__DATA SHOWN__

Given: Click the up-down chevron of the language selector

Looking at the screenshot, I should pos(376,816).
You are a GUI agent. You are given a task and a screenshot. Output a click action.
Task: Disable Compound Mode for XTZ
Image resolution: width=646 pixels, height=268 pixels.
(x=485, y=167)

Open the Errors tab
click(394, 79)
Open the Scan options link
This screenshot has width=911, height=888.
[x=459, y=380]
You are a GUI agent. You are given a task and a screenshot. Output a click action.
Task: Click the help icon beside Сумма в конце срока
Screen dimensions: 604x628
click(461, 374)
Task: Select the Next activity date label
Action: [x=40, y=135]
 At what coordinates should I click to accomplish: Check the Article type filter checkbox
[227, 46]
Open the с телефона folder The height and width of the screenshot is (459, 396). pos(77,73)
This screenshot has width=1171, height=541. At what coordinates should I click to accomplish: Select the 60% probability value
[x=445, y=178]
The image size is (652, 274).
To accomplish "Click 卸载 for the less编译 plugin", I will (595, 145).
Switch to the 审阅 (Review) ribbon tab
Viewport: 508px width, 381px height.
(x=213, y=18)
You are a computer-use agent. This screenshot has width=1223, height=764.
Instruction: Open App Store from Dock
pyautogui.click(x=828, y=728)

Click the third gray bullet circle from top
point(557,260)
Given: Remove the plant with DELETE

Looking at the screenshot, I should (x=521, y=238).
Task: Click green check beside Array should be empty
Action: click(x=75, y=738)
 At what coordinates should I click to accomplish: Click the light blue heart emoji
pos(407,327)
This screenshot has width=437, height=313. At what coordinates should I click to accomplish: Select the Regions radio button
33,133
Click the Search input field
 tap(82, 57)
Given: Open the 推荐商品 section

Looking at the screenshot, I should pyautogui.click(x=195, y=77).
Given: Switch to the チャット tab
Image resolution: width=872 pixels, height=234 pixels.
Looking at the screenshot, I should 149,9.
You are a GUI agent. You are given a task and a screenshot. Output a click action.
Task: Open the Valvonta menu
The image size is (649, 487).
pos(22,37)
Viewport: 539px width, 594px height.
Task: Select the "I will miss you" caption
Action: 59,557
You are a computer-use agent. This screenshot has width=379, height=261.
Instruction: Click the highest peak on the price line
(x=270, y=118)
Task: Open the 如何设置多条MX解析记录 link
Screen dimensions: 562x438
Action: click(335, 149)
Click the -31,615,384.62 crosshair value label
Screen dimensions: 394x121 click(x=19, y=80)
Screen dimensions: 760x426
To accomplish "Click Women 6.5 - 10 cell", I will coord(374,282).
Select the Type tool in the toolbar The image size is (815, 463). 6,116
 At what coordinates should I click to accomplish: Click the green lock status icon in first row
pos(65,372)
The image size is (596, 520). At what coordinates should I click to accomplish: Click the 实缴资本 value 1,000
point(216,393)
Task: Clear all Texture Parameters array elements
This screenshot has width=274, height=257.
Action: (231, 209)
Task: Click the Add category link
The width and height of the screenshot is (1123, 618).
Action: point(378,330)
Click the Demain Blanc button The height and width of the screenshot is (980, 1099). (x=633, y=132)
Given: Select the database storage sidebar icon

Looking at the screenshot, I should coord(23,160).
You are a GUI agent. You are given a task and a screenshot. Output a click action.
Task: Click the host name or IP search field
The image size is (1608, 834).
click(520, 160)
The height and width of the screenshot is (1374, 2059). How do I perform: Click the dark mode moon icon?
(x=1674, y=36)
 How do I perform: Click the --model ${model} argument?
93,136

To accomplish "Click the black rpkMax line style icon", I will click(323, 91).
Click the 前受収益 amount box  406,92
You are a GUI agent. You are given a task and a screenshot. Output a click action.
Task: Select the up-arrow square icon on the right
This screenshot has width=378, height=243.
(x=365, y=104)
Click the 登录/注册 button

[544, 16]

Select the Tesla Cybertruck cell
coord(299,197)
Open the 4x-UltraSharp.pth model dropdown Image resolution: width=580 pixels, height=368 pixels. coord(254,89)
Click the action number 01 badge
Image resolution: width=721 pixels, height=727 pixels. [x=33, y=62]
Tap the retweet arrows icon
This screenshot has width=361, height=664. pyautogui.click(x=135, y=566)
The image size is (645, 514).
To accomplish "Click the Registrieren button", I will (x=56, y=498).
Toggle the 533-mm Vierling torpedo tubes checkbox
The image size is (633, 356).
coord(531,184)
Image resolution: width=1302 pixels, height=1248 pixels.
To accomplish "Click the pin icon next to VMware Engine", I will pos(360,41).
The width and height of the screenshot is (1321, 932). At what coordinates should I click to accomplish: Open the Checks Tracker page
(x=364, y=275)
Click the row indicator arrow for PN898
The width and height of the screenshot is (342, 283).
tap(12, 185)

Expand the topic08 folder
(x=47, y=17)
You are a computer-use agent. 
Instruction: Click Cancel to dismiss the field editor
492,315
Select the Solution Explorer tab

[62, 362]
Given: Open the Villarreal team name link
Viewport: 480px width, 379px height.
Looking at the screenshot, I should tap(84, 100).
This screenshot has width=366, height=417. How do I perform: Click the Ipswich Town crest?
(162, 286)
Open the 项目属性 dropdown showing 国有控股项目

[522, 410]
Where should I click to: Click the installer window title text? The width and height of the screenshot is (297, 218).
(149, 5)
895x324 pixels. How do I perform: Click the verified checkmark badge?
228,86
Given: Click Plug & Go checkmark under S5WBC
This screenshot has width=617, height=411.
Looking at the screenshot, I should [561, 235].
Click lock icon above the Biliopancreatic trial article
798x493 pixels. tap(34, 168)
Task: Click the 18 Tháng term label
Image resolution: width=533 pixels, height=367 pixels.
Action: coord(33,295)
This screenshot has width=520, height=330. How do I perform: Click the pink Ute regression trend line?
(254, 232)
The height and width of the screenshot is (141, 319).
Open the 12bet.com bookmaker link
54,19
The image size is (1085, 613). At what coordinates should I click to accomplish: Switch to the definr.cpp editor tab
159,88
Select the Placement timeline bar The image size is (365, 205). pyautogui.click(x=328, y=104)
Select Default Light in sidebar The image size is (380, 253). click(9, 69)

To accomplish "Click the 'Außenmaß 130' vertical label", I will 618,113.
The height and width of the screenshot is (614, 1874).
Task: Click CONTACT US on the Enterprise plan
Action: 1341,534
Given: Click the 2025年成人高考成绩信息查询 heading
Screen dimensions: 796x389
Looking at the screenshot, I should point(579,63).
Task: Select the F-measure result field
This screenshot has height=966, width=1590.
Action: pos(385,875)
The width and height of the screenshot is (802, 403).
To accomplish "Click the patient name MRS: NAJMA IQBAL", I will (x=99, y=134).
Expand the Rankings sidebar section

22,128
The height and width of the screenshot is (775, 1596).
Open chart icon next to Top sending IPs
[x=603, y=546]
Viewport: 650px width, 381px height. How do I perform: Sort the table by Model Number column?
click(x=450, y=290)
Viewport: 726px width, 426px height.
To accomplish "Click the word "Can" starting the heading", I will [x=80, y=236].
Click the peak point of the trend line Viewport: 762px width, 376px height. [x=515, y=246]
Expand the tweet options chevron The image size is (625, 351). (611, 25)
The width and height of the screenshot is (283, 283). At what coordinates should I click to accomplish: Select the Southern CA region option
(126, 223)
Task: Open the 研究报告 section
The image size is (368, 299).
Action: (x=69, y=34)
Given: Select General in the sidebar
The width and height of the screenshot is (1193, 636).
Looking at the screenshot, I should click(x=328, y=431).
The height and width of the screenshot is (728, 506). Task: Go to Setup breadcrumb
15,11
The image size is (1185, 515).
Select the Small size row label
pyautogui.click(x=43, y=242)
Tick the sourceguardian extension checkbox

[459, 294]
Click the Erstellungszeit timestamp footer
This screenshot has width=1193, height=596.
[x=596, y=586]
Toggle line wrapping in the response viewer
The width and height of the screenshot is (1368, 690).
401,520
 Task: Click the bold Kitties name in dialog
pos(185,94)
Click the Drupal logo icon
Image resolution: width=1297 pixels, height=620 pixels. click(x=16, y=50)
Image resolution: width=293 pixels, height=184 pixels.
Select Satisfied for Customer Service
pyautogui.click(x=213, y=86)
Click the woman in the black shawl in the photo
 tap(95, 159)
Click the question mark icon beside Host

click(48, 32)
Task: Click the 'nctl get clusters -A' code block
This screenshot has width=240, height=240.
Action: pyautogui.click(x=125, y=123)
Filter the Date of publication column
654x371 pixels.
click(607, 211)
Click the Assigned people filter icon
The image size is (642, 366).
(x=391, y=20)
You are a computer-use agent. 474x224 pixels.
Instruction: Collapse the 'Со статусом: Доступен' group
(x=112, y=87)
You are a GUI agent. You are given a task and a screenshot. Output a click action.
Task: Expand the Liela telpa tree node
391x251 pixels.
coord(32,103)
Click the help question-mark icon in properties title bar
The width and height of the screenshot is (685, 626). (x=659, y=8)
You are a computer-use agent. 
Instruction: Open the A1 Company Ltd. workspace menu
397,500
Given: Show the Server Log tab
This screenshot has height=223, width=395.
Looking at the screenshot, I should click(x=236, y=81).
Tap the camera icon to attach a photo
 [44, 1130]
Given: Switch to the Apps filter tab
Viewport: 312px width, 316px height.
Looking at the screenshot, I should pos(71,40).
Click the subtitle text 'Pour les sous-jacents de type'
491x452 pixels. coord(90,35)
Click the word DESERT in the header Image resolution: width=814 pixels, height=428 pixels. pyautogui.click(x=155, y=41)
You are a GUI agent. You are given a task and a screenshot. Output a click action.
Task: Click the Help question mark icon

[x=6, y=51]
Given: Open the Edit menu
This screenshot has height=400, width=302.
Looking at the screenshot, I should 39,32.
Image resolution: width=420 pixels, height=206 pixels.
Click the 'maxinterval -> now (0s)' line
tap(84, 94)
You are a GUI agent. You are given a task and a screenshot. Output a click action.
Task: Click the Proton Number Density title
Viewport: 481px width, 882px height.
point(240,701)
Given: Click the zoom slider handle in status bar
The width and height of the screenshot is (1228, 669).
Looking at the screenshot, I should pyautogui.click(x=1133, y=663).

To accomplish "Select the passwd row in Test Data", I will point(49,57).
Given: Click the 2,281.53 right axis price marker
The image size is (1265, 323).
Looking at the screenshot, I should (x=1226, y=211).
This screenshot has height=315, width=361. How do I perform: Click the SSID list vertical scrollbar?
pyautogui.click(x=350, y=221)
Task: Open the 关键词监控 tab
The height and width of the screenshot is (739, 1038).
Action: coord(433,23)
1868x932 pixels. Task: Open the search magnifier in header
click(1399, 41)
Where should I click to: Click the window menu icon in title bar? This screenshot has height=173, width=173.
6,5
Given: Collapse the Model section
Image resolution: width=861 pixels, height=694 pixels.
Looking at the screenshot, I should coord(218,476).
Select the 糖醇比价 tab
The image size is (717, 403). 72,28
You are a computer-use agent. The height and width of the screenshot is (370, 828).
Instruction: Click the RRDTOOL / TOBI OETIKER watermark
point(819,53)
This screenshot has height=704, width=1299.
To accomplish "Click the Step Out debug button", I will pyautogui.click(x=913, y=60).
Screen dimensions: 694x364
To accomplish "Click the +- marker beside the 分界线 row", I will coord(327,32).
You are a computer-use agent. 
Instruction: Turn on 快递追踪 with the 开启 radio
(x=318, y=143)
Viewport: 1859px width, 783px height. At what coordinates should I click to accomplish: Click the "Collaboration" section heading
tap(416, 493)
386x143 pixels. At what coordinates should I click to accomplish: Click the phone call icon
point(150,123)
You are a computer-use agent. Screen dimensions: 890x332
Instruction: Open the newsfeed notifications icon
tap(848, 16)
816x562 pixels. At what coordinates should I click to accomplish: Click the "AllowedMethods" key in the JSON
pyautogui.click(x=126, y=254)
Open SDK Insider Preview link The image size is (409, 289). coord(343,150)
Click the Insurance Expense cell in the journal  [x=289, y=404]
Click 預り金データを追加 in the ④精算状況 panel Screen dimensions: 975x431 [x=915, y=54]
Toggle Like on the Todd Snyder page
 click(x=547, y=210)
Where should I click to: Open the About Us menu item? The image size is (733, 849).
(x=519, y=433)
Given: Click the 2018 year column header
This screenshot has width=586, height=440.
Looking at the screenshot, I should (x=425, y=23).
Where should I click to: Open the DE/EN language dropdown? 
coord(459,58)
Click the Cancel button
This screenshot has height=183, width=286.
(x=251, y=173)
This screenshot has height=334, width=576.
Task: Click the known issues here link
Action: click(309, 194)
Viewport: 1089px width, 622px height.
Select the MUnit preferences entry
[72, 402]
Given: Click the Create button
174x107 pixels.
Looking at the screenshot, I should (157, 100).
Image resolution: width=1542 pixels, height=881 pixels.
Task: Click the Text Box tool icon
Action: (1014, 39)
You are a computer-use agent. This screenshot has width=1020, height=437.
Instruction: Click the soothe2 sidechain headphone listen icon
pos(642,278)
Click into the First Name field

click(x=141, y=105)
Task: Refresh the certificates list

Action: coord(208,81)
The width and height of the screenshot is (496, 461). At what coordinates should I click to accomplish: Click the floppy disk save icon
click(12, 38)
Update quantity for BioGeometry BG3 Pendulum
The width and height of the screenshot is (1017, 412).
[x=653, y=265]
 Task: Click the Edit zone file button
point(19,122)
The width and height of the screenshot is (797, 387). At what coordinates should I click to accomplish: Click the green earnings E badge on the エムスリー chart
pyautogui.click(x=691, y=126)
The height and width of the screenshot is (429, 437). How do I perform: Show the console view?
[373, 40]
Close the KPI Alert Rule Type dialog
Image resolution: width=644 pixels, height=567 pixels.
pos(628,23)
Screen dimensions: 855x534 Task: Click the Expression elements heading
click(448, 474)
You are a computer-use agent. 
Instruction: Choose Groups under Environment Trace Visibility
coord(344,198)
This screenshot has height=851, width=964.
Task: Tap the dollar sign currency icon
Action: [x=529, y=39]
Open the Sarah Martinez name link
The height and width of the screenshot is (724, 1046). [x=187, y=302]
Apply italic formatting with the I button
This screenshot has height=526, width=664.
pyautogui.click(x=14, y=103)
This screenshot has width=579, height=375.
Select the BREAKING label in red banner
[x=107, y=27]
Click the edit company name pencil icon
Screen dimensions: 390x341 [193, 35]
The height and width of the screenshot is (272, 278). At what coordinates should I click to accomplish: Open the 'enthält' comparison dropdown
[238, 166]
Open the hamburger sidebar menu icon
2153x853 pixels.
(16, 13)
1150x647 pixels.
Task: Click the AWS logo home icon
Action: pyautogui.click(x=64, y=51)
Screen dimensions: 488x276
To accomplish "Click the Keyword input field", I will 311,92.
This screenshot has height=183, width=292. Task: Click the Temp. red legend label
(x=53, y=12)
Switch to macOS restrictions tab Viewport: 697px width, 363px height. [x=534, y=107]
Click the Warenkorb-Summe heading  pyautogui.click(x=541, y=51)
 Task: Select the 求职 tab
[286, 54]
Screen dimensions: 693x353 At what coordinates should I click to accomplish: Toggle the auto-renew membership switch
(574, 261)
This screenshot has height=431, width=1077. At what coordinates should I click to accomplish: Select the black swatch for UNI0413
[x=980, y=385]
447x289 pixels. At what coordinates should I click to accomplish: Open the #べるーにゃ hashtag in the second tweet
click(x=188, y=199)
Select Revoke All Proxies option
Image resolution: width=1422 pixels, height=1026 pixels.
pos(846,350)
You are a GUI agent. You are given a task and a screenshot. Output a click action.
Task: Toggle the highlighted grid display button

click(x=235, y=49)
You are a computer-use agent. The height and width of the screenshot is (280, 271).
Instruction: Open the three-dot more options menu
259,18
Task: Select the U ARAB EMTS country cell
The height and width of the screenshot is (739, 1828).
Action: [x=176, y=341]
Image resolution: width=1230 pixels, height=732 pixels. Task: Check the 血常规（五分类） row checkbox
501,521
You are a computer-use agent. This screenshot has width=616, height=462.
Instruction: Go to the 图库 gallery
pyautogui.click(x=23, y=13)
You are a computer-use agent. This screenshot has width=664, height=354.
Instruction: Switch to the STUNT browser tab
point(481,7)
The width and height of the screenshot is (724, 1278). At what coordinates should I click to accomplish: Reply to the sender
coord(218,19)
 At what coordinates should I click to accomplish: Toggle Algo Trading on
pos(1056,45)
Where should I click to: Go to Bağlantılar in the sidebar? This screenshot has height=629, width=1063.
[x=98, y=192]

__EXERCISE REQUIREMENTS__
Locate the lines above that contain "marker" and copy them.

__EXPECTED ANSWER__
Given: Click the 2,281.53 right axis price marker
To accomplish "Click the +- marker beside the 分界线 row", I will coord(327,32).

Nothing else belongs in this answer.